I recall my Dad asking me if I was looking forward to getting Vista (back
before it was revealed to be the train-wreck it was) and I replied that I
wasn't. It simply had nothing I cared about. Windows 7 was the same way. Its
improvements over XP are, IMO, few and of little impact. I do not find its
performance to be consistently better than XP and its interface most
definitely is inferior (but "Classic Shell" fixes that).

The only thing I've seen from Microsoft that was even remotely interesting in
the last 10 years was Kinect, and I don't play the kind of games it's good
for. Call me a hater, but MS simply doesn't have anything to offer me.

And like many people, if it weren't for games and a small handful of apps that
I could live without if I really had to, I would run Linux on all my machines.
However... Steam is coming to Linux and a good number of GOG games run in
Wine, so soon there may literally be no reason for me to use Windows (at least
when not at work).

Maybe it's the economic reality that Microsoft simply doesn't care about
experts who have been using computers for 30 years because there are so few of
us.
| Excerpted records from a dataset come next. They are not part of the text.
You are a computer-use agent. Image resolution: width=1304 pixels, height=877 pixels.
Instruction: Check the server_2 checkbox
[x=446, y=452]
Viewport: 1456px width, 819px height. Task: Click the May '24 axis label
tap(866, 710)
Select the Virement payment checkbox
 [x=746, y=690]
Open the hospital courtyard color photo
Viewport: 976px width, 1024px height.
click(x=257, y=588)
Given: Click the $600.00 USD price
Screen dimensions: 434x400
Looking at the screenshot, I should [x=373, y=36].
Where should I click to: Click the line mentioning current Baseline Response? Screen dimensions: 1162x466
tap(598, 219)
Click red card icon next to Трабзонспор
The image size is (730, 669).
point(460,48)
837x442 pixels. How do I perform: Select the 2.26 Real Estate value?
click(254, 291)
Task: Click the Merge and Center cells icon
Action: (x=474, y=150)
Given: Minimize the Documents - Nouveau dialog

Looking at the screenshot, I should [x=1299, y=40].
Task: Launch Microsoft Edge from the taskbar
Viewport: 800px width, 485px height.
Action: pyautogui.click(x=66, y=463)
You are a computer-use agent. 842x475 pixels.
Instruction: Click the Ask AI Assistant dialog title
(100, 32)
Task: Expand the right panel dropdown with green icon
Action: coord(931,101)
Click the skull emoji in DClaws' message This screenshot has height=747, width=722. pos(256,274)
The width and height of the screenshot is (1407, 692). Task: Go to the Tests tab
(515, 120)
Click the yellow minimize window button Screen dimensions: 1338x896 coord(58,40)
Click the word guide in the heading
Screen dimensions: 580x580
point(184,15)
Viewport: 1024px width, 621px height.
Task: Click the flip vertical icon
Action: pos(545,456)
We power users, experts, software developers and others may smugly abandon
Microsoft because we think they aren't worth using any more, but Microsoft may
simply think, "Good riddance, we don't need you any more."

I don't read what most people read, or listen to what most people listen to or
watch what most people watch, so I'm used to it and that works for me.

But it's a little different with Microsoft, because they are still a very
effective monopoly in some ways (e.g., Office) and even if you have no
personal use for them, you can't completely escape Microsoft yet.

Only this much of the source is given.